++++ RECORD LIST

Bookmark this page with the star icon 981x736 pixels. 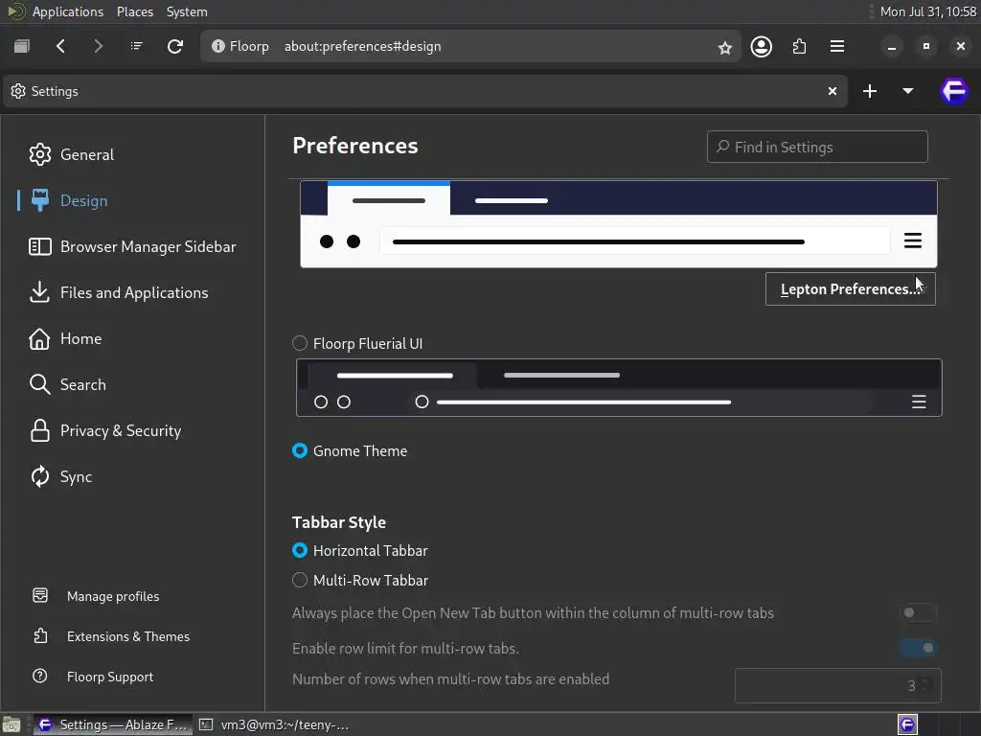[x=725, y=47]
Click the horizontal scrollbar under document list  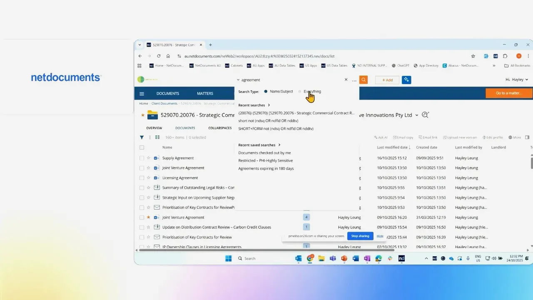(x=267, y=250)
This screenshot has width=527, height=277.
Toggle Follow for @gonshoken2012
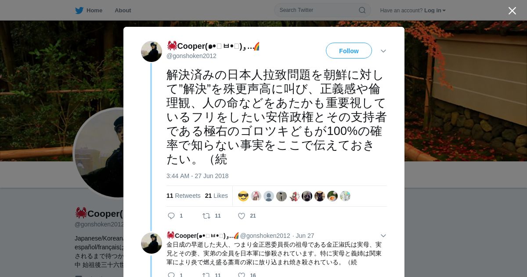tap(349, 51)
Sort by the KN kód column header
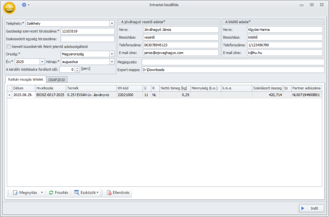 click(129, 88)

++++++++
++++ RECORD LIST

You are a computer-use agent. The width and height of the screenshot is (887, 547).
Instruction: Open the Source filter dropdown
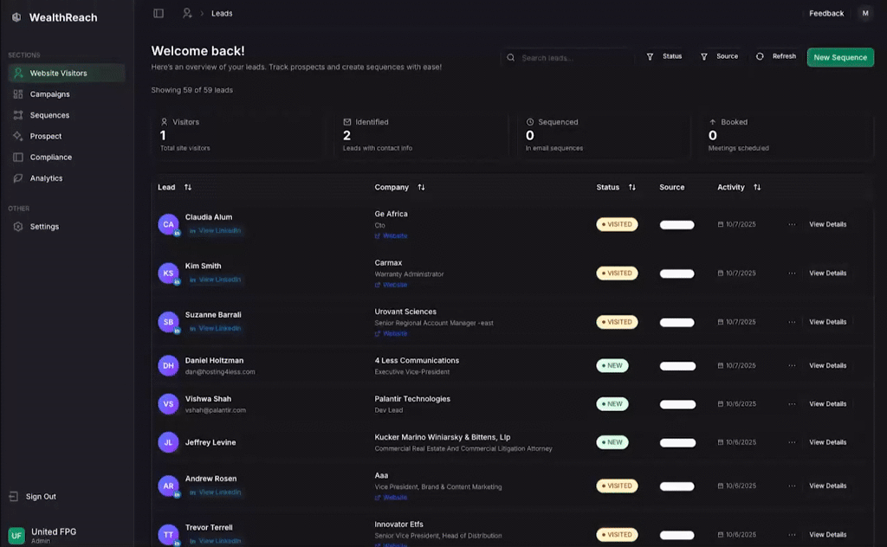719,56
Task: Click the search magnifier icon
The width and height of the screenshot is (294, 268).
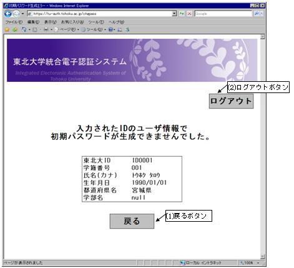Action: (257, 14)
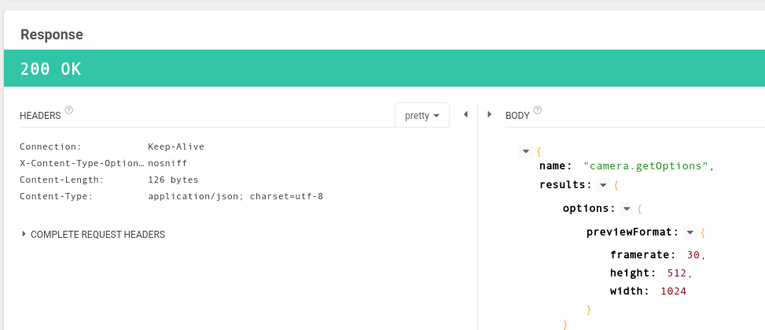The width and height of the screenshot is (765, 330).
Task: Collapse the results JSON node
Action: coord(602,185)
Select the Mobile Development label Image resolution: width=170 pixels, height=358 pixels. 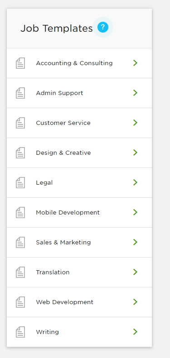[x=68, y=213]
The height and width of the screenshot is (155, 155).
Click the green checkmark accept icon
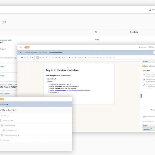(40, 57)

++++++++
++++ RECORD LIST

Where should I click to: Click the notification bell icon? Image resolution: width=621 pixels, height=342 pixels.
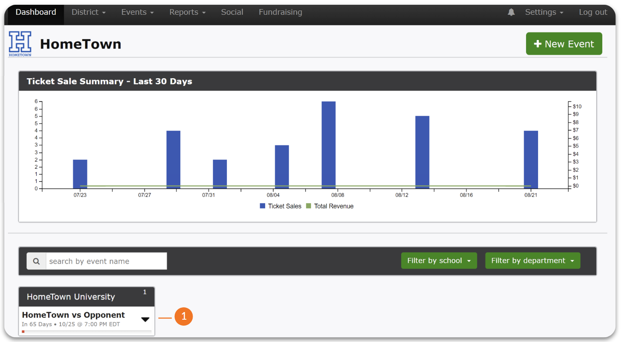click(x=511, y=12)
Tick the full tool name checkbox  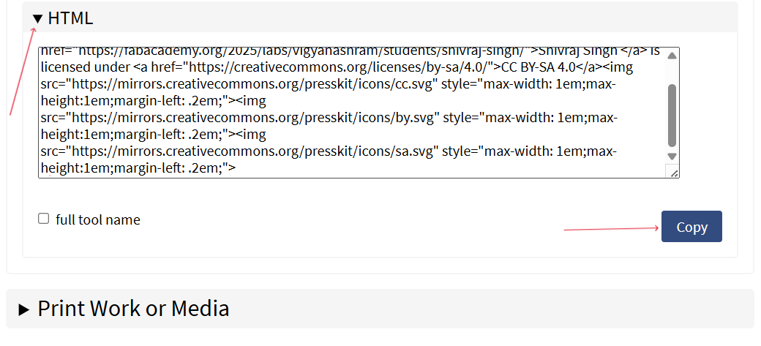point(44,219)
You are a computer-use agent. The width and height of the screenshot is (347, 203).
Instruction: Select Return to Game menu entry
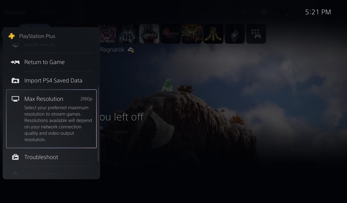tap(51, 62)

++++++++

> _EXERCISE DIRECTIONS_:
Identify each line in the records that contains the word "agent" and copy it.

> _EXERCISE OUTPUT_:
You are a computer-use agent. The width and height of the screenshot is (887, 547).
You are a computer-use agent. The width and height of the screenshot is (347, 203).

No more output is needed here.